Instead of retraining the model or writing elaborate instructions, you show it what you want through 2 to 5 demonstrations, and it infers the pattern and applies it to your input.

The technique was first formalized in the GPT-3 paper by Brown et al. (2020), titled "Language Models are Few-Shot Learners," which showed that scaling model parameters unlocked the ability to learn new tasks from just a handful of examples at inference time.

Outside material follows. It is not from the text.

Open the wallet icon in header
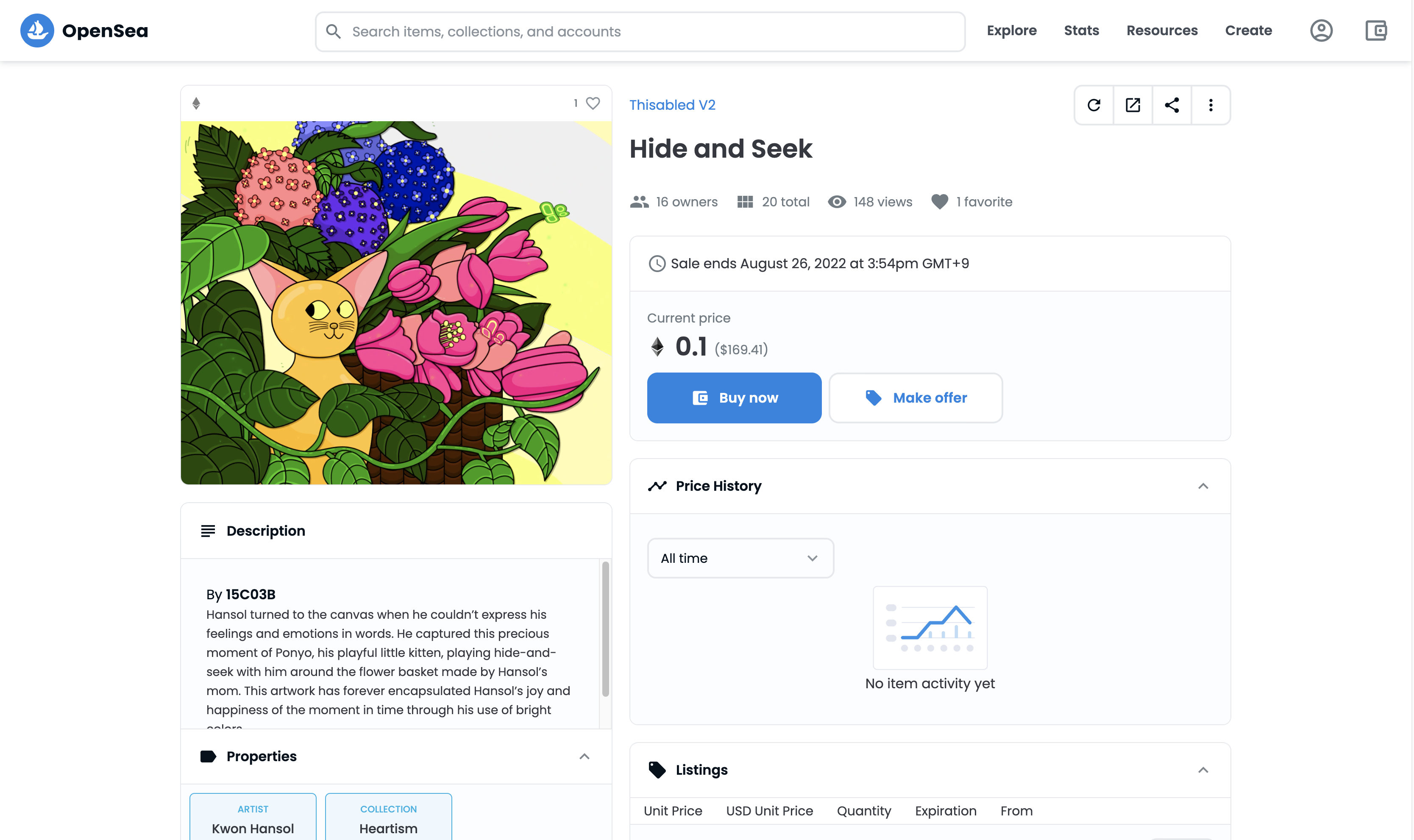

This guide covers everything practitioners need to know about few-shot prompting: how it compares to zero-shot and one-shot approaches, concrete examples across four domains you can copy and adapt, research-backed guidance on how many examples to use, whether order matters, and when to skip few-shot entirely.

TLDR:

  • Few-shot prompting provides 2 to 5 examples in a prompt to teach a model a task through pattern recognition, with no training or fine-tuning required

  • Research shows strong accuracy gains from 1 to 2 examples, with diminishing returns beyond 4 to 5 (Brown et al., 2020)

  • Token costs increase linearly with each example while accuracy gains flatten, so example quality matters more than quantity

  • Combining few-shot examples with chain-of-thought reasoning (showing intermediate steps) dramatically improves performance on complex tasks (Wei et al., 2022)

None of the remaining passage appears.